◆ Written problem
Starting at the line that contains "Task: Click Supreme Auto Spa NJ (owner) name" and stopping after the line that contains "pyautogui.click(x=59, y=533)", repeat those rows with "exclamation icon" replaced by "warning icon". Leave everything else in them unchanged.

◆ Raw data
## Begin

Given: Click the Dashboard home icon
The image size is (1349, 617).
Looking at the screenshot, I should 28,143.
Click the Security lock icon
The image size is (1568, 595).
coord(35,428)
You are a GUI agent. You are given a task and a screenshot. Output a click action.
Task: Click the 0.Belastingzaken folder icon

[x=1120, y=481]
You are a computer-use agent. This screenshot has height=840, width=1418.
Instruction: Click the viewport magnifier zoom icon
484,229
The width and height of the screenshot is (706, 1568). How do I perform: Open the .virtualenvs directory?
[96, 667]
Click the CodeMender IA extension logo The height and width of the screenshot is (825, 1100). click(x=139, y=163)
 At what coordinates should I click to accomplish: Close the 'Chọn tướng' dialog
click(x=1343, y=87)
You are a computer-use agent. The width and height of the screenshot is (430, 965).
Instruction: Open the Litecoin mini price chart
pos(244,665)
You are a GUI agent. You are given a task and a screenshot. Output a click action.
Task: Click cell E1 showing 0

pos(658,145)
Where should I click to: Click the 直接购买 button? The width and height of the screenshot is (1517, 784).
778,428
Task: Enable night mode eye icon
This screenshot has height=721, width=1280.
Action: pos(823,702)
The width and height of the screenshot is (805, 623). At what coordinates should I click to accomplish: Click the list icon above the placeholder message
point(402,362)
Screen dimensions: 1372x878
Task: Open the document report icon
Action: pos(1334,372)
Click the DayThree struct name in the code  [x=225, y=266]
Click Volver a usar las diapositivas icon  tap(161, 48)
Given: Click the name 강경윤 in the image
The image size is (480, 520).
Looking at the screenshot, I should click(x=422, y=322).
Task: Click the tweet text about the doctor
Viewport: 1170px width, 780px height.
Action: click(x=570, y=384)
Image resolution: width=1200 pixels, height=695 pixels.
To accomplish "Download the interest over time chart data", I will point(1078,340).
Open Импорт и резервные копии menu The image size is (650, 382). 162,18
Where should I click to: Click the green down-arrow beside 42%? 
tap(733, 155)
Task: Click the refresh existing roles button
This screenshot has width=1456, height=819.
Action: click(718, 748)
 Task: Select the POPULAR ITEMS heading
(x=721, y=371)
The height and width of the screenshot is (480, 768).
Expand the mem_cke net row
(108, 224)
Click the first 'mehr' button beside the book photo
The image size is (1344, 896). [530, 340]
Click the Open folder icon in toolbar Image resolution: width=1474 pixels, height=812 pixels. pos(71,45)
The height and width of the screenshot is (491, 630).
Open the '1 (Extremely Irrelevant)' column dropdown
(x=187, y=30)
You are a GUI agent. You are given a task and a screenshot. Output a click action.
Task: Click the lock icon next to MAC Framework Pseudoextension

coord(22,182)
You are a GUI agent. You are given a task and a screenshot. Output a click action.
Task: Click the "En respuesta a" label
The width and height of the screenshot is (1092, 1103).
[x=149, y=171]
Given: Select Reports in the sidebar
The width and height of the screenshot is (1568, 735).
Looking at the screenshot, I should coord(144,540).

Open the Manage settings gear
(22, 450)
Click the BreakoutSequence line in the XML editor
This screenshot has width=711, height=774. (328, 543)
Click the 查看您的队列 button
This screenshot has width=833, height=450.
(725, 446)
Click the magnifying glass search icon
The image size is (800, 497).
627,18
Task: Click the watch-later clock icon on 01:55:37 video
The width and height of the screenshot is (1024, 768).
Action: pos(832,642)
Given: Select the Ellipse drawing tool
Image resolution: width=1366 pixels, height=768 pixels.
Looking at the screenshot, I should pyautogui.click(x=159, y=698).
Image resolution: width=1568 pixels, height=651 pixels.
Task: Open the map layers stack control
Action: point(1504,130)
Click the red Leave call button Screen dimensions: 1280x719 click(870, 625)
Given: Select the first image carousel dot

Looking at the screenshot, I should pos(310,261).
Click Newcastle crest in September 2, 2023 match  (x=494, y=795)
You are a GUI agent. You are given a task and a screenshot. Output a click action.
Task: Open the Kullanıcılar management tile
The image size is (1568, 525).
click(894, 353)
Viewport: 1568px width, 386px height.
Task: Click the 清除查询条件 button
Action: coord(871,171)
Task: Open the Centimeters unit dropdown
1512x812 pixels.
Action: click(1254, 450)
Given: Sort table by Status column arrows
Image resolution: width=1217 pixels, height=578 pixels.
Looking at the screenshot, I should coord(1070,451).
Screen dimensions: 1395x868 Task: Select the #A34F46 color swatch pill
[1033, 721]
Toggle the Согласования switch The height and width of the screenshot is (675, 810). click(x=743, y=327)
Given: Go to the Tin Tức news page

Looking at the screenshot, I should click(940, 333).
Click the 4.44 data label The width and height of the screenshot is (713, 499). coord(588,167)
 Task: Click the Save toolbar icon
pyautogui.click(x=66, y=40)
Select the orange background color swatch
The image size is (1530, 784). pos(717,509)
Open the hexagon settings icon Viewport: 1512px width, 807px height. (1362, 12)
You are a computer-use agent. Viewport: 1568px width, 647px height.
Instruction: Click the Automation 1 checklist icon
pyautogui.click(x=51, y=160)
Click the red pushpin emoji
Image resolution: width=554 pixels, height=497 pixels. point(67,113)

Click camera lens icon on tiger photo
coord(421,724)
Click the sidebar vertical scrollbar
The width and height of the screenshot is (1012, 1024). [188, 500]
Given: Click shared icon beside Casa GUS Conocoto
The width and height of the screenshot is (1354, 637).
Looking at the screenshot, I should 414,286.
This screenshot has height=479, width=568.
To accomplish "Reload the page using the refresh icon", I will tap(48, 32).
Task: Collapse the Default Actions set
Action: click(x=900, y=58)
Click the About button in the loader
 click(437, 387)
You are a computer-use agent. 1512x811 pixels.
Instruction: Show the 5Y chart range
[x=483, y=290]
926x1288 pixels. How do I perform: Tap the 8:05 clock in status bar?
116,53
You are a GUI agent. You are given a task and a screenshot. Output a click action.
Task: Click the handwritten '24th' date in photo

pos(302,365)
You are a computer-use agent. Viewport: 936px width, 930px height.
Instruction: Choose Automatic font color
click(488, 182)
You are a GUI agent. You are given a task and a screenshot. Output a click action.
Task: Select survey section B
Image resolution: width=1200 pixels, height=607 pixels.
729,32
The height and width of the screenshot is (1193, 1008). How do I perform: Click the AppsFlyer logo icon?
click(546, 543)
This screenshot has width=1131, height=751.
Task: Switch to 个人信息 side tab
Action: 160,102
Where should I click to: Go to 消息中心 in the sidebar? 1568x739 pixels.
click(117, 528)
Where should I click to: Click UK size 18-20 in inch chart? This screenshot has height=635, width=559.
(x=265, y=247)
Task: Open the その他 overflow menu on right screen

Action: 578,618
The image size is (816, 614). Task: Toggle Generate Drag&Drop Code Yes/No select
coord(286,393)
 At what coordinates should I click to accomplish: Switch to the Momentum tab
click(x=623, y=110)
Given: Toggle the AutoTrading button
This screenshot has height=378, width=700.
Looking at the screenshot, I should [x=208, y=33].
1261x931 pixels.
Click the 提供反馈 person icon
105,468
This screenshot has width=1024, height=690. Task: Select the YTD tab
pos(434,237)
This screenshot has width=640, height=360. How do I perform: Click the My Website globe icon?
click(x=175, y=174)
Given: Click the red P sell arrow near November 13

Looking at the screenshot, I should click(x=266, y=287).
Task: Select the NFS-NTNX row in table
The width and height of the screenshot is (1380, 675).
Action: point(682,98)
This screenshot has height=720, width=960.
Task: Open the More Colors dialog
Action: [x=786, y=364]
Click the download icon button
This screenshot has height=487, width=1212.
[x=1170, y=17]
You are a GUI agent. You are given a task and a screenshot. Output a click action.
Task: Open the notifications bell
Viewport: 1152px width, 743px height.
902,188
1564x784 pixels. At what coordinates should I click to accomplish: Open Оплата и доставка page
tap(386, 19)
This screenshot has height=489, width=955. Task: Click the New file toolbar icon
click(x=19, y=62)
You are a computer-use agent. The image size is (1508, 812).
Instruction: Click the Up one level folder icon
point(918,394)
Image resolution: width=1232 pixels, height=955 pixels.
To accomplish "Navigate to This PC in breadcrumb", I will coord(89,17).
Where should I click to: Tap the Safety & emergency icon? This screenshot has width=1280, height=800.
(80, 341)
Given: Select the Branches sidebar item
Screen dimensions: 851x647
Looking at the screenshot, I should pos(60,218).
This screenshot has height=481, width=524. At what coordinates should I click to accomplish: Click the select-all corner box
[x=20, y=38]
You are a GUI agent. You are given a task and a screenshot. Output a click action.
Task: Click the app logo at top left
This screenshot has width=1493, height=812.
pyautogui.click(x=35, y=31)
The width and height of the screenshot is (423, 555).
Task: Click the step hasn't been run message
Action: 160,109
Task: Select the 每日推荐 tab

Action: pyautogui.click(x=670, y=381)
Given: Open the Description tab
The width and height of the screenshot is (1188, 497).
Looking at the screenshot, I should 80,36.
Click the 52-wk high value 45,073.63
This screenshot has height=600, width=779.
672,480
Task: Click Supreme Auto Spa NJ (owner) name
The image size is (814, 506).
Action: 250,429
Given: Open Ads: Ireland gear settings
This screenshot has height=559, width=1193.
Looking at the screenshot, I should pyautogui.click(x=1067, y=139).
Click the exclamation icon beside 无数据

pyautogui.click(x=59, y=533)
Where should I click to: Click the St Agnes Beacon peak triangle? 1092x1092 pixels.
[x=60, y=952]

## End

◆ Answer to this problem
Task: Click Supreme Auto Spa NJ (owner) name
The image size is (814, 506).
Action: 250,429
Given: Open Ads: Ireland gear settings
This screenshot has height=559, width=1193.
Looking at the screenshot, I should pyautogui.click(x=1067, y=139).
Click the warning icon beside 无数据

pyautogui.click(x=59, y=533)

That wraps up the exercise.